ボタンひとつでこの結果。べんりな世の中になったものだ。人間だったモノの姿が識別できるだろうか。この婦人は「狂気の無差別テロにあった」と思いながら死んでいったのかも、しれない。

セルビア人の住む郊外の町に、ある夜、NATOはミサイルを撃ち込んだ。こんな「部品」を病院に運んでも仕方ない。軍需産業をうるおすと、副産物として奇妙な肉塊が生じるものだ。スライム状にとけかけた人間そしてまた肉塊

ユーゴスラビアのコソボだけに限っても、アメリカ(NATO)のテロ活動の結果は本当にひさんで正視に耐えないが、劣化ウラン弾の影響でアメリカ兵自身も、のちに人間とは思えない形態の赤ん坊の親になる。アメリカ兵も被害者なのだ。そんな兵器を自軍の兵士に使わせる軍上層部、ひいては兵器を製造する企業に責任がある。何を思いながら息を引き取ったのか。いったい何を? 平和のための正義のタタカイ? たしかに世界平和のためなら命を捨てる人もいよう、が、ご承知のように、コソボもまたNATOの介入で、平和どころか、かえって泥沼化しただけだ。もし空爆の効果で「平和」になっていたと仮定しても、それは暴力による支配と言わざるを得ない。

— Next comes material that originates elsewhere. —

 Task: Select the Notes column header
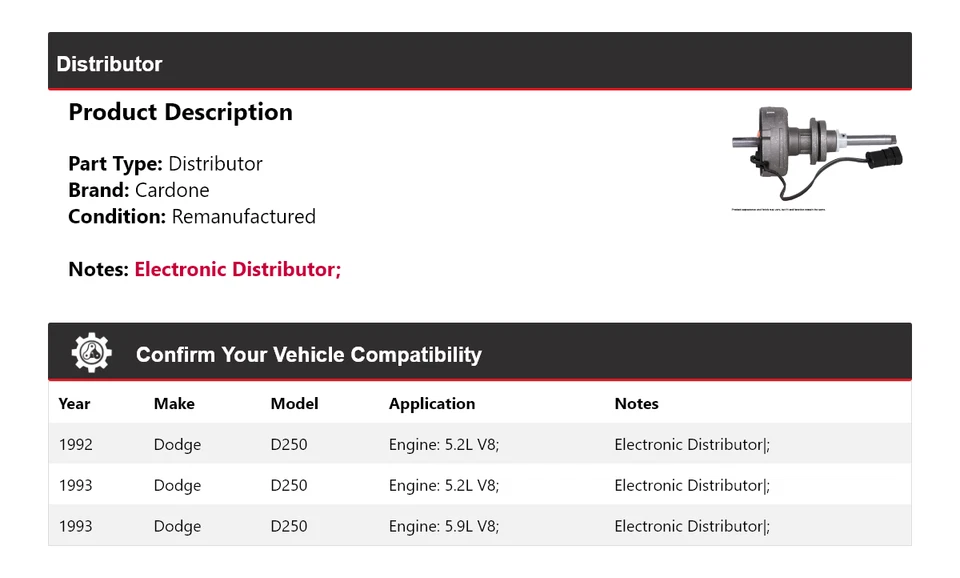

何を思いながら、死んでいったのか。ただれた全身、火の苦悶のなかで。ゆえなく殺された者たちが残したのは、沈黙の叫びだけ。なんと言っているのだろうか。「復讐してほしい」と? それとも「もうひとりでもこんな目にあってほしくない」と?

「わたしは身内を殺された、犯人に厳罰を」という気持ちは、よく分かる。アメリカの政策に恨みや怒りがある人々とアメリカ(政府)のあいだのことに、無関係な人が巻き込まれたのだから。だからこそ、アメリカに恨みがある人々とアメリカ政府のあいだで、話をつけてほしい。関係ない民間人をこれ以上、巻き込まないでほしい。無惨な死がいかに多くの人のこころに深い傷を残すか。人が死ぬとは、どういうことか。いま殴られたばかりなのに、無関係なのに殴られたらどんなに腹が立つか、理解できないのだろうか‥‥。

中東の石油の確保? パイプラインの権益? 軍需産業を軸にした景気のてこ入れ? カネと呼ばれる紙切れを集めるためなら地球なんて惜しくないという大統領であることは京都議定書の件からも想像がつくけれど、できることなら、どうか先々まで考えて賢明な判断をしてほしい。戦争に負けたことのない国、空から爆弾が落ちてきた経験のない国には、難しいのかもしれないが、助言してくれる友だちくらい、いると思う――。